#### PROMPT
Retype the records below from their first line through the line containing "Task: Select the WDC ticker symbol", and include nothing else.

#### DATA FOR REVIEW
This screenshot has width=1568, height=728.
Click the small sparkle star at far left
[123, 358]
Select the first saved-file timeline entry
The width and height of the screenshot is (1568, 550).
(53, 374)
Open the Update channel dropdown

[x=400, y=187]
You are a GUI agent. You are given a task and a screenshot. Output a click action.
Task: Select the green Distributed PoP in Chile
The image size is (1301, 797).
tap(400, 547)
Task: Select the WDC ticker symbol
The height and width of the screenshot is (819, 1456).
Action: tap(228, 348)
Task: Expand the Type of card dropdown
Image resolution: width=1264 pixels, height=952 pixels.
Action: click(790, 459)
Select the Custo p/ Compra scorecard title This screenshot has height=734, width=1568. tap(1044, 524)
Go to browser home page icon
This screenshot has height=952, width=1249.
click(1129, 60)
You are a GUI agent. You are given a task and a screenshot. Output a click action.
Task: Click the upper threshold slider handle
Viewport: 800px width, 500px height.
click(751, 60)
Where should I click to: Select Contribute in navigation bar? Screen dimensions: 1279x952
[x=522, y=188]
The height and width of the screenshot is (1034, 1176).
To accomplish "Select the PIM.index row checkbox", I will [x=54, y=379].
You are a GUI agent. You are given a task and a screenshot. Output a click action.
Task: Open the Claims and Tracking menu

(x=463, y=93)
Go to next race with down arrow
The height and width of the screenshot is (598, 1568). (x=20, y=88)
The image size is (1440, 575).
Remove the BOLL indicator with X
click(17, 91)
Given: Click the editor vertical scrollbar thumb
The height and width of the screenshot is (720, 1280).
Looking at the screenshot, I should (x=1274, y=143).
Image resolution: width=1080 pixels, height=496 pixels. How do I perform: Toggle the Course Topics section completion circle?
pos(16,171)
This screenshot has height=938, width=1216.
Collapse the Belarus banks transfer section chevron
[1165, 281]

#### SOLVED PROBLEM
This screenshot has width=1568, height=728.
Click the small sparkle star at far left
[123, 358]
Select the first saved-file timeline entry
The width and height of the screenshot is (1568, 550).
(53, 374)
Open the Update channel dropdown

[x=400, y=187]
You are a GUI agent. You are given a task and a screenshot. Output a click action.
Task: Select the green Distributed PoP in Chile
The image size is (1301, 797).
tap(400, 547)
Task: Select the WDC ticker symbol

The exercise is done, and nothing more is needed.